═════ Records supplied ═════

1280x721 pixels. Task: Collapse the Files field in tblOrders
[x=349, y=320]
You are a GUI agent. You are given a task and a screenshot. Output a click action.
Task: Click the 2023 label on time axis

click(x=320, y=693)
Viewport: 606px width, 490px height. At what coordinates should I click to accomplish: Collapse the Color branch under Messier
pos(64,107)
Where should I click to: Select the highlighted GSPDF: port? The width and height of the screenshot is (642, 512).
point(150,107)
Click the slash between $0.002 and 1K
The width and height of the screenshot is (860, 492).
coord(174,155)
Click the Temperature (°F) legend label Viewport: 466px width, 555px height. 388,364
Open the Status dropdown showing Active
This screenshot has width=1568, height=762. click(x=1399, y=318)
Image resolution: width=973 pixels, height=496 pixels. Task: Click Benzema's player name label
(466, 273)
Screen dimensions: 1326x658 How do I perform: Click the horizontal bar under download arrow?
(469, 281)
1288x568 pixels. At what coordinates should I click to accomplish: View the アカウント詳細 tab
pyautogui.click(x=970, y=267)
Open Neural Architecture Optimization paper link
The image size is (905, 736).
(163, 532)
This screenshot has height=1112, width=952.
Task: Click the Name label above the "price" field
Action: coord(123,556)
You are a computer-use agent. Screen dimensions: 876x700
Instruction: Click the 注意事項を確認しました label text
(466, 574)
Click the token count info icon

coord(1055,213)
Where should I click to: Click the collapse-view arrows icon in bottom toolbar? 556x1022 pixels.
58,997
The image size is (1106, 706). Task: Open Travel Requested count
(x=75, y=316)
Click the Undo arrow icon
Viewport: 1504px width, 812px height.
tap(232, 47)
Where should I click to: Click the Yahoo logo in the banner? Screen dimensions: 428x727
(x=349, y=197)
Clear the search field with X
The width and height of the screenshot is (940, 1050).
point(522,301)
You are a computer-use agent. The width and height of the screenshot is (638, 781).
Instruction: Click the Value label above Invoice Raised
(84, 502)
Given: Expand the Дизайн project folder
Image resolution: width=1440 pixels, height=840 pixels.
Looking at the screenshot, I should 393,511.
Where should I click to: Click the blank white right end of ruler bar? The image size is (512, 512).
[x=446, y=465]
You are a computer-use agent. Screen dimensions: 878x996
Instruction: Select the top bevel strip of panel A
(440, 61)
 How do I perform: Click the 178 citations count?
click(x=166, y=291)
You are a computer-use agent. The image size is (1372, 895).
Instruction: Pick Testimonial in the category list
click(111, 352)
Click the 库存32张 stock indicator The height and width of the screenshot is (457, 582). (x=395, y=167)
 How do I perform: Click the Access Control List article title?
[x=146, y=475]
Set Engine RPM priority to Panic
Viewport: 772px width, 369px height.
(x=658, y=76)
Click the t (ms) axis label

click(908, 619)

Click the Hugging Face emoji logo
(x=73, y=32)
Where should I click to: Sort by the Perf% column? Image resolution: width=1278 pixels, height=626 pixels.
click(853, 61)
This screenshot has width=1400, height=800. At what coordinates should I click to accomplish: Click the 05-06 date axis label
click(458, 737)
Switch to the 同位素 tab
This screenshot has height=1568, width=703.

═════

**Exercise:** Please extract the lines above, copying each one exactly as it appears.

**In response:**
1280x721 pixels. Task: Collapse the Files field in tblOrders
[x=349, y=320]
You are a GUI agent. You are given a task and a screenshot. Output a click action.
Task: Click the 2023 label on time axis

click(x=320, y=693)
Viewport: 606px width, 490px height. At what coordinates should I click to accomplish: Collapse the Color branch under Messier
pos(64,107)
Where should I click to: Select the highlighted GSPDF: port? The width and height of the screenshot is (642, 512).
point(150,107)
Click the slash between $0.002 and 1K
The width and height of the screenshot is (860, 492).
coord(174,155)
Click the Temperature (°F) legend label Viewport: 466px width, 555px height. 388,364
Open the Status dropdown showing Active
This screenshot has width=1568, height=762. click(x=1399, y=318)
Image resolution: width=973 pixels, height=496 pixels. Task: Click Benzema's player name label
(466, 273)
Screen dimensions: 1326x658 How do I perform: Click the horizontal bar under download arrow?
(469, 281)
1288x568 pixels. At what coordinates should I click to accomplish: View the アカウント詳細 tab
pyautogui.click(x=970, y=267)
Open Neural Architecture Optimization paper link
The image size is (905, 736).
(163, 532)
This screenshot has height=1112, width=952.
Task: Click the Name label above the "price" field
Action: coord(123,556)
You are a computer-use agent. Screen dimensions: 876x700
Instruction: Click the 注意事項を確認しました label text
(466, 574)
Click the token count info icon

coord(1055,213)
Where should I click to: Click the collapse-view arrows icon in bottom toolbar? 556x1022 pixels.
58,997
The image size is (1106, 706). Task: Open Travel Requested count
(x=75, y=316)
Click the Undo arrow icon
Viewport: 1504px width, 812px height.
tap(232, 47)
Where should I click to: Click the Yahoo logo in the banner? Screen dimensions: 428x727
(x=349, y=197)
Clear the search field with X
The width and height of the screenshot is (940, 1050).
point(522,301)
You are a computer-use agent. The width and height of the screenshot is (638, 781).
Instruction: Click the Value label above Invoice Raised
(84, 502)
Given: Expand the Дизайн project folder
Image resolution: width=1440 pixels, height=840 pixels.
Looking at the screenshot, I should 393,511.
Where should I click to: Click the blank white right end of ruler bar? The image size is (512, 512).
[x=446, y=465]
You are a computer-use agent. Screen dimensions: 878x996
Instruction: Select the top bevel strip of panel A
(440, 61)
 How do I perform: Click the 178 citations count?
click(x=166, y=291)
You are a computer-use agent. The image size is (1372, 895).
Instruction: Pick Testimonial in the category list
click(111, 352)
Click the 库存32张 stock indicator The height and width of the screenshot is (457, 582). (x=395, y=167)
 How do I perform: Click the Access Control List article title?
[x=146, y=475]
Set Engine RPM priority to Panic
Viewport: 772px width, 369px height.
(x=658, y=76)
Click the t (ms) axis label

click(908, 619)

Click the Hugging Face emoji logo
(x=73, y=32)
Where should I click to: Sort by the Perf% column? Image resolution: width=1278 pixels, height=626 pixels.
click(853, 61)
This screenshot has width=1400, height=800. At what coordinates should I click to accomplish: Click the 05-06 date axis label
click(458, 737)
Switch to the 同位素 tab
This screenshot has height=1568, width=703.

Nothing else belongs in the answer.